"Very likely," answered Marion. "I dare say Sam Bryant has told him the story of his seeing Tone up on Blue Hill, Saturday. I hope it is not true, but Laura says Sam is quite sure. I shall be afraid to stir away from home if he is round, shall not you? He is such a desperate character."
"Really, Marie, I have lived so much among desperate characters of late years that I think I have become rather hardened to them. If you imagine Tone Beaubien multiplied by five hundred, you will have some faint notion of our neighbours at our last country station. But I hope with you that Sam may be mistaken, for it would be a great misfortune to the whole family if Tone should come back. That is one trouble of one member of a family taking to evil courses. The disgrace of one is reflected on all the rest."

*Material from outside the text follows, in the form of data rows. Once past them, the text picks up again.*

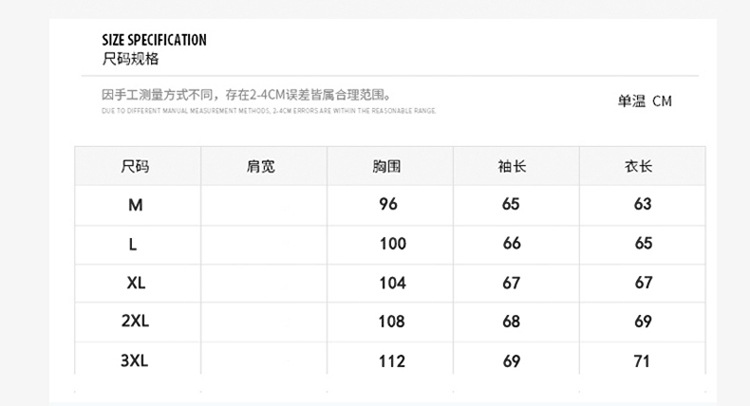
Task: Click garment length 63 in the M row
Action: pyautogui.click(x=642, y=204)
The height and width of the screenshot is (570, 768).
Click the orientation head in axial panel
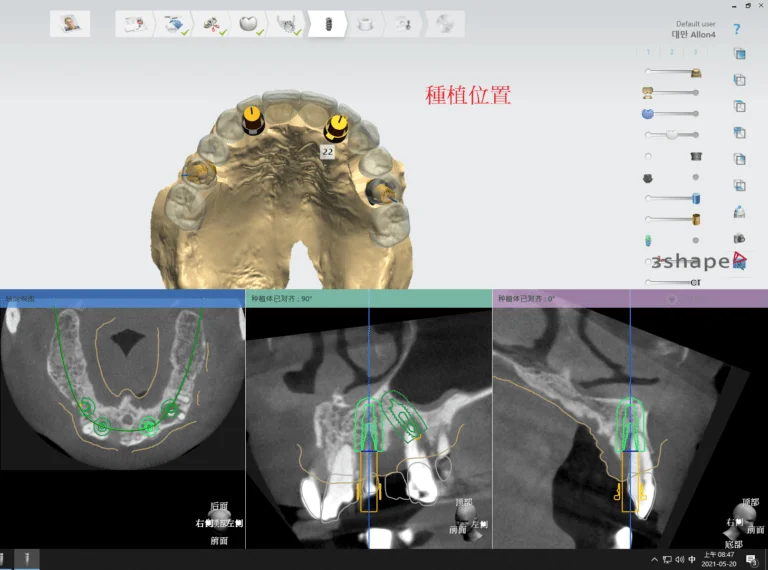[219, 516]
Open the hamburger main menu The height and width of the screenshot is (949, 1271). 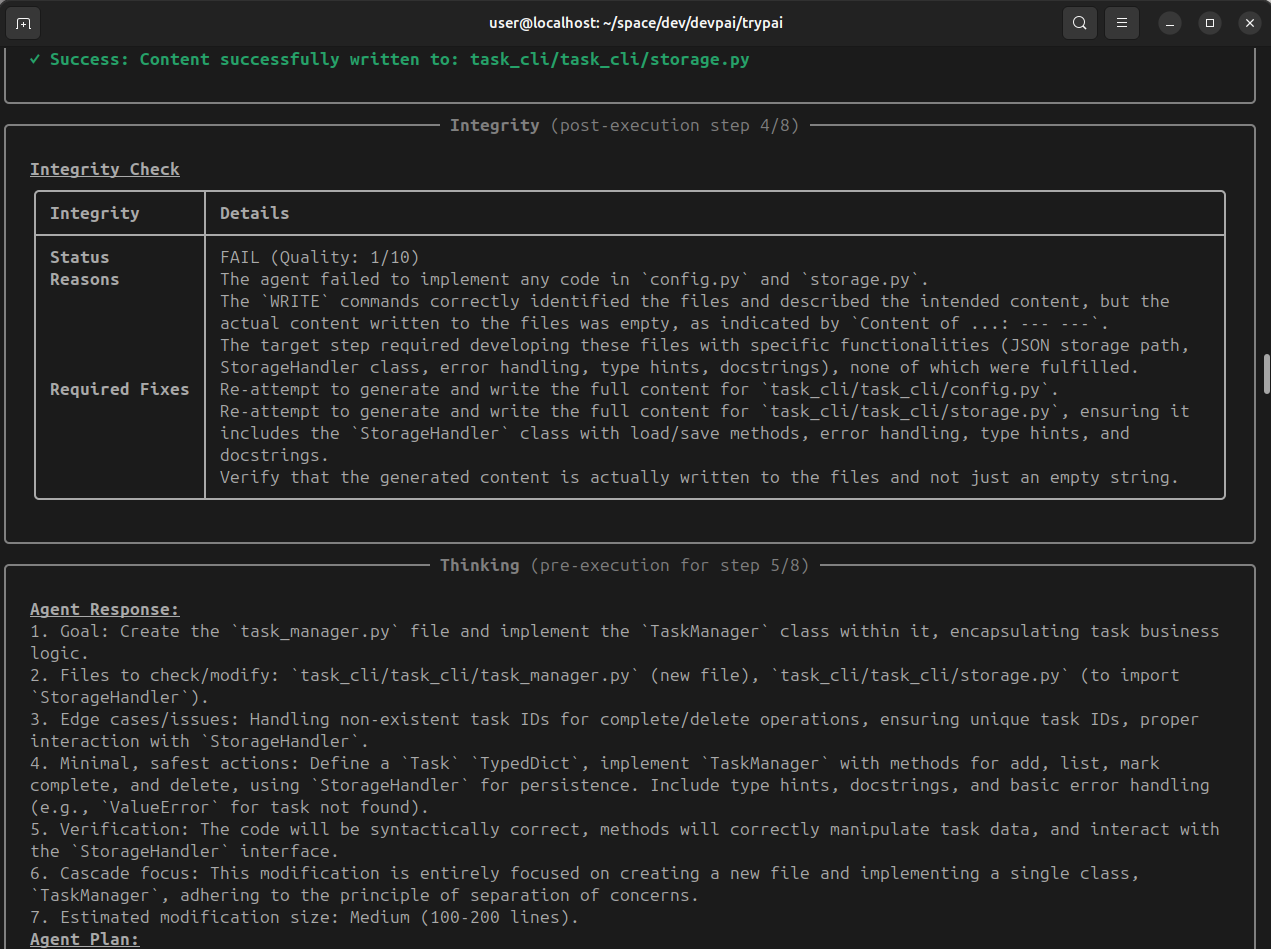(1122, 22)
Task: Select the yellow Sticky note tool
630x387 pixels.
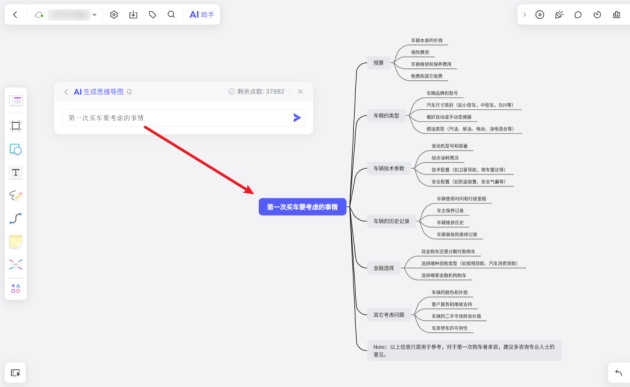Action: [16, 242]
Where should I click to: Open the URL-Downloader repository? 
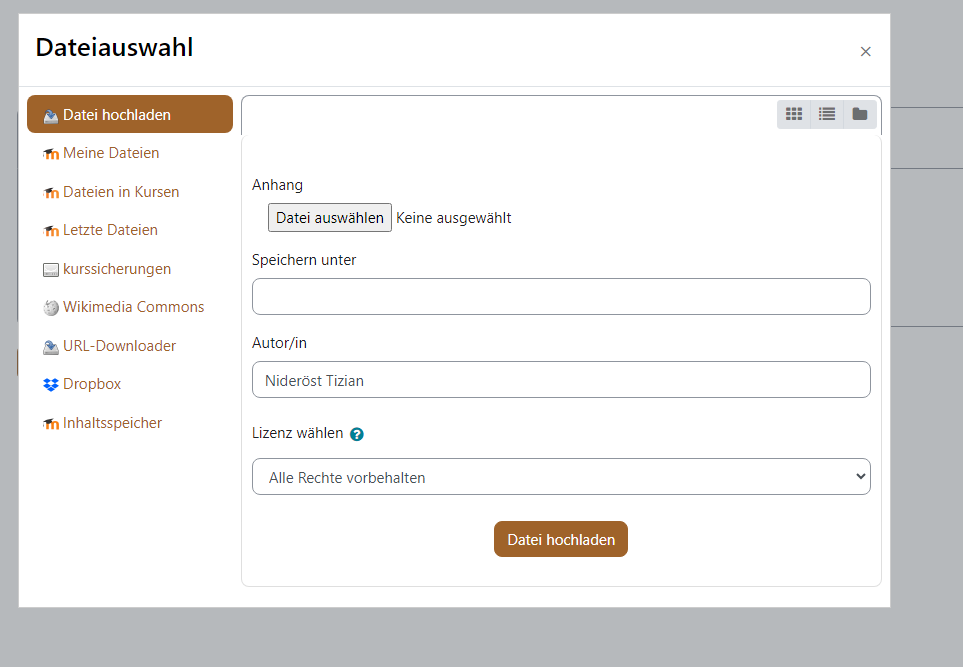point(118,345)
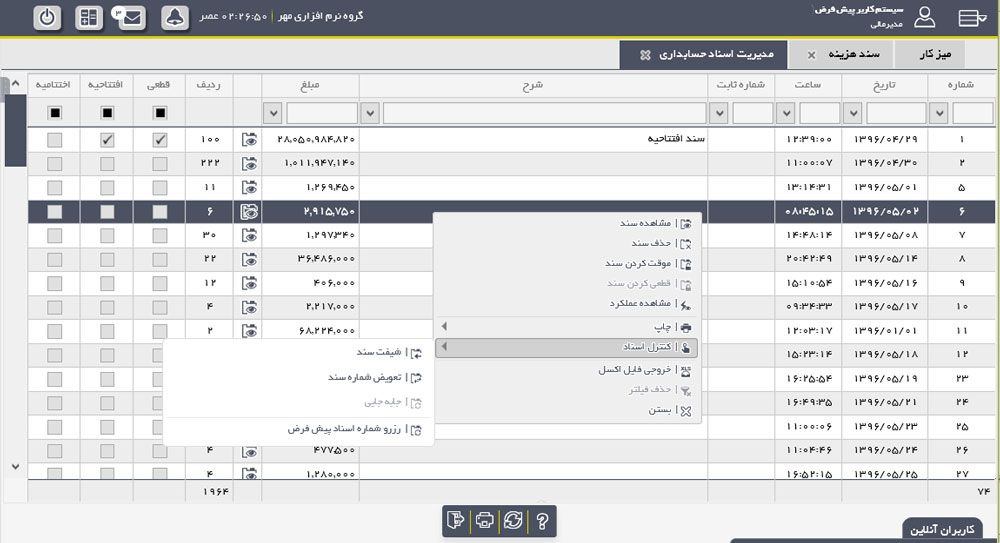Click the help question mark icon
This screenshot has width=1000, height=543.
(542, 520)
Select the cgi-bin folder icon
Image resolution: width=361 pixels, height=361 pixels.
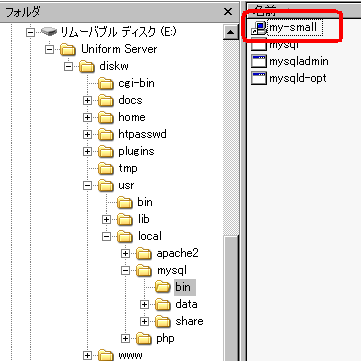coord(106,83)
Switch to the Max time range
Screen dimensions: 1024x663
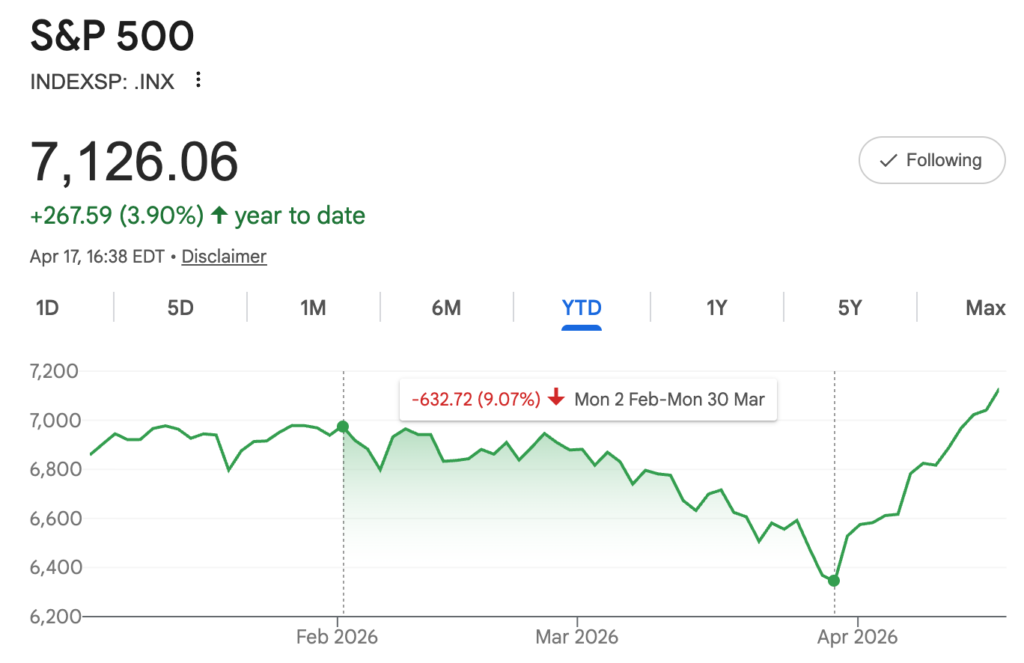point(985,308)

Marion felt as if her aunt had given her a slap without meaning it. She hastily changed the subject:
"Have you ever read this book, aunt? I think it is perfectly splendid."
Mrs. Campbell took the book and looked at it:
"Yes, we had it on the ship, and I read it while on board."
"And didn't you like it very much? Don't you think Maria is well drawn?" Then, without waiting for an answer, "I think it was grand for her to take her career into her own hands and insist on doing something worth while, instead of wasting her time and talents in that humdrum old place with stupid people. If I could only see something like that opening before me, I should have some courage to live," said Marion, pathetically "as it is, I haven't one bit."
Mrs. Campbell had not been teaching since she was sixteen without becoming acquainted with the genus girl in almost all its varieties. "Oh, you sentimental little gosling!" was her inward thought, but she showed no signs even of amusement.
"But, Marion, if I recollect rightly, these humdrum people had taken Maria when she was an orphan child, and had stinted themselves to give her support and education. Don't you think she owed them some duty? Was it a very exalted course of action to go away from them the moment she was able, leaving her benefactors, in their old age and loneliness, unaided and uncomforted? Was it right to treat them in that way?"
"One's first duty is one's own development and improvement," said Marion, grandiloquently, yet with a certain uneasy consciousness that the words and Miss Oliver's late lecture did not go well together.